Problem to work on -> Those lines of the records that contain "coordinates" are to be located and copied.

(Saved entries)

......

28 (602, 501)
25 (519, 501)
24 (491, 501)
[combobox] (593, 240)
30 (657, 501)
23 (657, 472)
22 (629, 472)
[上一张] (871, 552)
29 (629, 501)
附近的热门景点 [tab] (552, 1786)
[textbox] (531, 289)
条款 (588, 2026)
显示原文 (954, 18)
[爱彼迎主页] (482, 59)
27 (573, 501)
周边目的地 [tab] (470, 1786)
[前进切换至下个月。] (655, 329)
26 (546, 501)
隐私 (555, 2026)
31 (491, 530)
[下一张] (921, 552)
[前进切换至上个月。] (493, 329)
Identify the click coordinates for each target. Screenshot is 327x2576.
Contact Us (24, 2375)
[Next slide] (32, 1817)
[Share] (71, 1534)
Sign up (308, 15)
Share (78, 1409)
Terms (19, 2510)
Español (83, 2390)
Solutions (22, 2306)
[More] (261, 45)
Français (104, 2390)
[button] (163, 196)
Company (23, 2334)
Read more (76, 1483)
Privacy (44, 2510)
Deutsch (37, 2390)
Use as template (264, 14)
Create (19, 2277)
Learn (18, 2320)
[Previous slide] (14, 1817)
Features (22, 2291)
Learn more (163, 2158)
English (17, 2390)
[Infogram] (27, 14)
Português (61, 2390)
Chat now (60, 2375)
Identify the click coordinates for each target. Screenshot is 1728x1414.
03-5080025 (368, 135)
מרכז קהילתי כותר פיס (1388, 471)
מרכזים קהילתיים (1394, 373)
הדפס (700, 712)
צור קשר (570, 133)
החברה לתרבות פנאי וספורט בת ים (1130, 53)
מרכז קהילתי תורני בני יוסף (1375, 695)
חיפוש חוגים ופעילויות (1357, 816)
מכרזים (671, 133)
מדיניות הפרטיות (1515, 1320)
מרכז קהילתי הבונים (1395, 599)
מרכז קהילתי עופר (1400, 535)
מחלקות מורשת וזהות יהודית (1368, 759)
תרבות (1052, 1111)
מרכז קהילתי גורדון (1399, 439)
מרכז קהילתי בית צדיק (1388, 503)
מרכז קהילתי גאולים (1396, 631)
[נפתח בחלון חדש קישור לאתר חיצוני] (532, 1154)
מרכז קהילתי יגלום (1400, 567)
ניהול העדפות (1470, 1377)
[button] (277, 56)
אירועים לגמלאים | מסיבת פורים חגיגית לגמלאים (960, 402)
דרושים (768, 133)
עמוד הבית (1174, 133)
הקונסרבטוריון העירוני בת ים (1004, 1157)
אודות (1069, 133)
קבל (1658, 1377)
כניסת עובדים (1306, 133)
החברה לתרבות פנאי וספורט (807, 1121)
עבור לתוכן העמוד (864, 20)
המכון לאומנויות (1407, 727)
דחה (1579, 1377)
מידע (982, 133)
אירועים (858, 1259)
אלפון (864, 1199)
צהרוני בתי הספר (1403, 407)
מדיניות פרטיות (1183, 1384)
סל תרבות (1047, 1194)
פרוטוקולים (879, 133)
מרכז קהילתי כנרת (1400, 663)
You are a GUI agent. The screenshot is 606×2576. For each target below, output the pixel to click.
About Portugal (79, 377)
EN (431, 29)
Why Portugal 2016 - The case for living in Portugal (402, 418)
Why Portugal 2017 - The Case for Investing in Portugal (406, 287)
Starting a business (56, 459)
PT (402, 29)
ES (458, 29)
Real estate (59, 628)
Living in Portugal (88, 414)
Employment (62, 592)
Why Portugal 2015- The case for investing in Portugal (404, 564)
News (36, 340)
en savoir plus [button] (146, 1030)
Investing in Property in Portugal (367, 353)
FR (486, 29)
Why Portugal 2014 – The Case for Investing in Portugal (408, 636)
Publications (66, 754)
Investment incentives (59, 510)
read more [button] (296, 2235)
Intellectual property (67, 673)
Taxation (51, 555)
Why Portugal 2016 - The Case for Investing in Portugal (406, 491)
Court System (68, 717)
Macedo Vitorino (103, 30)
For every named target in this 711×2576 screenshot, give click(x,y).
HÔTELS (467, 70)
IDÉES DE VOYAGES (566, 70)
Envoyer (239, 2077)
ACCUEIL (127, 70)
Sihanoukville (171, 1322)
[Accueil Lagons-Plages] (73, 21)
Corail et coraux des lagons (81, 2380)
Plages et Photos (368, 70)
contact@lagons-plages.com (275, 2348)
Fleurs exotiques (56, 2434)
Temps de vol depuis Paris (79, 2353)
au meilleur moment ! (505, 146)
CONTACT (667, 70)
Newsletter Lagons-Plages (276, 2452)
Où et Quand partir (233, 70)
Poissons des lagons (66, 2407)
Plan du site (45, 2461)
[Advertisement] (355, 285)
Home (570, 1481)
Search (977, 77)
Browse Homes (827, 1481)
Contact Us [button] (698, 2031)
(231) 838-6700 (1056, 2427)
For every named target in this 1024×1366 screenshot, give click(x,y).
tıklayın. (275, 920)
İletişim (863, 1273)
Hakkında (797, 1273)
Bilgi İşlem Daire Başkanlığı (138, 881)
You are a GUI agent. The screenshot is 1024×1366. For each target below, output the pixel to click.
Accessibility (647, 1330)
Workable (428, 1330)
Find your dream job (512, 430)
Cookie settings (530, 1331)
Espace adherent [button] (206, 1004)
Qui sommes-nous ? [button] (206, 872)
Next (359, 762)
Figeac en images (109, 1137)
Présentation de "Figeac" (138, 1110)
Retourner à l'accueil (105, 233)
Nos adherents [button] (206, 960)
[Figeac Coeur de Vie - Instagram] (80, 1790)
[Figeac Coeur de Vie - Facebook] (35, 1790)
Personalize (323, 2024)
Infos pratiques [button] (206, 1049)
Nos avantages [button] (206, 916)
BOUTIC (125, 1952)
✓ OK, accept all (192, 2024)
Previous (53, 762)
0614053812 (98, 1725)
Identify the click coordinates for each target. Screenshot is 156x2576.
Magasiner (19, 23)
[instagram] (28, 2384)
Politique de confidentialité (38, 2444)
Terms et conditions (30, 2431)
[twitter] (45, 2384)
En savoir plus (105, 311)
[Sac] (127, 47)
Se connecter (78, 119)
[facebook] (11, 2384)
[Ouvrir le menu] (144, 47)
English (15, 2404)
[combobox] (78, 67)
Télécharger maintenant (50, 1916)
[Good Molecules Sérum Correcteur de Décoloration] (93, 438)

......

Answer for the task ->
Identify the click coordinates for each target. Screenshot is 327x2576.
Identify the click coordinates for each target. Screenshot is 1728x1414.
Identify the click coordinates for each target. Screenshot is 156x2576.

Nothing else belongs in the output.